Paul: I think that PhDs are a pure work ethic thing.

Edith: Maybe that was the issue.

Paul: If you're lazy or you just don't have good personal productivity, then you're not going to finish your PhD. Those are the people who drop out as master's, the people who do other stuff or can't really focus.

Edith: Yeah, he went on to have a successful career.

Paul: Oh, good for him.

Edith: Eventually.

Paul: So, the personal productivity, I think, has this large bearing into whether people are 1x or 10x developers.

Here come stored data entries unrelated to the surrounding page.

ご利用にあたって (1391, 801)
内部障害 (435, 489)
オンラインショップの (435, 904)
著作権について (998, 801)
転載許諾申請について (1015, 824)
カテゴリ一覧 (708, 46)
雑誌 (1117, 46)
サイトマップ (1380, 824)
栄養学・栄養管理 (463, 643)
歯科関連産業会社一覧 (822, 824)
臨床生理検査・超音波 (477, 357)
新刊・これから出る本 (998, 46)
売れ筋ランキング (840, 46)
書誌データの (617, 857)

Edith: Yeah, I think you have to be very disciplined. I was just in Australia for a conference, and I, by the way, love getting out of the office and talking to actual people.

Somebody had had an idea like LaunchDarkly, which I also like, but he hadn't executed on it. I was kind of like, "Why?" And he was like, "Oh, I'm a good starter, but not a finisher."

And I think about, I'll talk about myself for a second, if I want to do something, I'm incredibly disciplined to do it. I mean, I ran 100 miles but I did not finish my first three times I tried.

Paul: Okay. Are you saying that you're also a good starter and not a good finisher?

Edith: No, I'm saying every time I didn't finish, I'm like, "What can I improve on?" So once I got sick, I got altitude sickness, I was like, "Okay, I really want to finish this. What can I learn and go on? I'm not going to give up."

Paul: I'm the opposite. I am a very, very bad finisher. I'm very, very bad at being focused, and I'm great at starting things. I've started dozens of things. And the thing that made me finish Circle, or I mean, it's never finished, but you know what I mean, get somewhere with Circle, was having, essentially, an accountability buddy.

Initially that was my co-founder, and then it became customers and investors and all that sort of thing. And then it got to a point where like, okay, there's some form of accountability. But without that, if I sit and try to work on something myself without any co-founder, partner, accountability buddy, whatever, I get nowhere.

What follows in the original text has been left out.